Weisz and Zigelman had solicited $8.7 million in bogus charitable donations since 1996, of which up to 95% were refunded, while the sect kept nearly $750,000 as a kickback. The donors fraudulently claimed the contributions on their income tax returns. Money was laundered with the help of Roth via jewelry businesses in Los Angeles, as well as banks and other businesses in Israel. Additionally, five Brooklyn-based Spinka-run charities were also included as defendants in the money laundering charge.

The case was broken with the help of a confidential informant, Robert Kasirer, who turned state's evidence in October 2004. He had contributed $1.7 million to the charity fraud scheme, was facing separate civil charges related to fraud in his health care business, and secretly recorded the others for investigators.

==Convictions and sentencing==
Joseph Roth, a manager for United Mizrahi Bank, pleaded guilty on June 27, 2008 to one count of conspiracy to commit tax fraud before United States District Judge George P. Schiavelli in Los Angeles. He was later sentenced to fourteen months in prison, time served. Zeligman pleaded guilty in June 2008 to a conspiracy charge, and was sentenced on March 30, 2009 by US District Judge John F. Walter to 24 months in prison. He admitted guilt through an interpreter, and asked for leniency, citing the Jewish concept of teshuva.

Weisz and four others pleaded guilty on August 3, 2009 to charges of conspiracy to obstruct the IRS and operating an unlicensed money transmitting business before Judge Walter.
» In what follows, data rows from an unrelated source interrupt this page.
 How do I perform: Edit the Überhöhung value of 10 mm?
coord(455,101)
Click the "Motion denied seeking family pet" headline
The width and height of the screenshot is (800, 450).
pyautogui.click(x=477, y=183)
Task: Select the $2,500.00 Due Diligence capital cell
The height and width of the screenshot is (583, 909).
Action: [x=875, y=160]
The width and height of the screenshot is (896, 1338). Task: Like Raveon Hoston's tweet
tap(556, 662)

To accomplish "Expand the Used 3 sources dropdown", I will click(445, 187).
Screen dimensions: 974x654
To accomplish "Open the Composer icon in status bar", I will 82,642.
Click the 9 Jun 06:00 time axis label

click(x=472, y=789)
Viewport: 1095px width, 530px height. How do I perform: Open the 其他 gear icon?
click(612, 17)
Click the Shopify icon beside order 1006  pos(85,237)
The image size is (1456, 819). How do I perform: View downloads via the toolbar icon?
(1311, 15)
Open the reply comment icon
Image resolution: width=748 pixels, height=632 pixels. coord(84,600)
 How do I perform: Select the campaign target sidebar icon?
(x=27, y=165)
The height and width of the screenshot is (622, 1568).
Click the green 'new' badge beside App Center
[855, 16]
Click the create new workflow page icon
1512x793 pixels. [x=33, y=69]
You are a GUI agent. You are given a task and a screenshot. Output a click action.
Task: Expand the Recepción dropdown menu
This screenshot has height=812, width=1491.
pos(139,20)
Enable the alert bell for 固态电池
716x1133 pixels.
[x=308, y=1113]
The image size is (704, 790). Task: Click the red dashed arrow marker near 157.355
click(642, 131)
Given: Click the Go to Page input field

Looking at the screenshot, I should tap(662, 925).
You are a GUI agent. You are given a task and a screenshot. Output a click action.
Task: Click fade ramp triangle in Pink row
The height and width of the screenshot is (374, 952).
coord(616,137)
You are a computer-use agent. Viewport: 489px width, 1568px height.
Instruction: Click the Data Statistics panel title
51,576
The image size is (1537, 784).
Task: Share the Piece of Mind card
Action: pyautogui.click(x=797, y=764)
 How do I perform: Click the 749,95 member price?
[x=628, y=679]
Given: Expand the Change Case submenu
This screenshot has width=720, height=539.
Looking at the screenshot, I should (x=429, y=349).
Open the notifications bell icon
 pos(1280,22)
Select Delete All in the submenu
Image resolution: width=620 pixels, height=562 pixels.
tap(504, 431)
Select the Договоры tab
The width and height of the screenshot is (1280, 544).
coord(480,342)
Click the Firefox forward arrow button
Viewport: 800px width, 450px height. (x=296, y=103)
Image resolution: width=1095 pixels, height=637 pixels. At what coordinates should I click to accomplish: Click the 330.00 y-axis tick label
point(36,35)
The latter sentenced Weisz on December 21, 2009 to two years in prison, citing a belief that the scheme was not for personal enrichment in setting a shorter sentence. The four other defendants were sentenced each to four months imprisonment, ordered to do community service, as well as pay fines and/or forfeiture.

==Aftermath==
After his arrest, Weisz began to do community outreach, asking people to follow the law. Prosecutors affirmed this was helpful, but had still advocated a longer sentence than he received. He continued to speak out even after conviction, showing remorse for his actions.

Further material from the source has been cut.